- Problem details:
Extract from the passage on students learning with AI-generated code the exact wording from "Other design moves" up to and including "to correcting it.".

- Passage:
Majeed Kazemitabaar and colleagues tested this directly. They compared a baseline that simply showed students AI-generated code with an explanation against seven techniques that required some engagement with the code before or after it appeared. The technique that worked best, called Lead-and-Reveal, brought what students thought they had learned closest to what they actually learned, without adding cognitive load. The effects were modest and the samples small, which the authors are candid about, but the direction matches everything else in the literature. Passive acceptance of generated code produces the illusion of learning. Forcing a small act of reasoning interrupts it.

Other design moves follow from the same logic. Scaffold the tool rather than handing it over, as Kumar’s guidance strategies did. Teach prompting as an explicit skill, since novices do not pick it up on their own. Move assessment toward process and away from the take-home artifact that a model can now generate in seconds. And give upper-level students structured practice with the messier task they will actually face at work: a study by Anshul Shah, Leo Porter, and colleagues taught students to use GitHub Copilot inside a large codebase and found a pattern they call one-shot prompting, where students ask the tool to build an entire feature at once and then spend their effort debugging what comes back. That is a teachable habit, and naming it is the first step to correcting it.

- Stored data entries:
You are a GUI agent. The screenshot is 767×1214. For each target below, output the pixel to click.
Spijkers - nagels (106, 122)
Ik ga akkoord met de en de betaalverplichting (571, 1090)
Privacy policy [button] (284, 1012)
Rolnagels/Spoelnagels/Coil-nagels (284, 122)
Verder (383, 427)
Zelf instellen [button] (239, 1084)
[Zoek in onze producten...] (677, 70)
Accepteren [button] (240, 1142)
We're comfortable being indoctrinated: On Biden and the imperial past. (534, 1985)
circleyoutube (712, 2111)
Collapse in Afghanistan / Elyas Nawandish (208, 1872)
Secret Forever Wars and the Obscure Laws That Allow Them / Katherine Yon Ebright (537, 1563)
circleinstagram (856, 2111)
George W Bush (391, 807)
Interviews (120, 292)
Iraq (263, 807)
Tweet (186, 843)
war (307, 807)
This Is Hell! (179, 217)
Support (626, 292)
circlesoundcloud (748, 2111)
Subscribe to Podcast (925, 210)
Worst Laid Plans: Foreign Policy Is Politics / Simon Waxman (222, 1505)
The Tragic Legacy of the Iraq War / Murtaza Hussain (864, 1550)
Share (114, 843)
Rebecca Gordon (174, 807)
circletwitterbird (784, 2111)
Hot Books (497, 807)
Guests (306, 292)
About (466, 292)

- Solution:
Other design moves follow from the same logic. Scaffold the tool rather than handing it over, as Kumar’s guidance strategies did. Teach prompting as an explicit skill, since novices do not pick it up on their own. Move assessment toward process and away from the take-home artifact that a model can now generate in seconds. And give upper-level students structured practice with the messier task they will actually face at work: a study by Anshul Shah, Leo Porter, and colleagues taught students to use GitHub Copilot inside a large codebase and found a pattern they call one-shot prompting, where students ask the tool to build an entire feature at once and then spend their effort debugging what comes back. That is a teachable habit, and naming it is the first step to correcting it.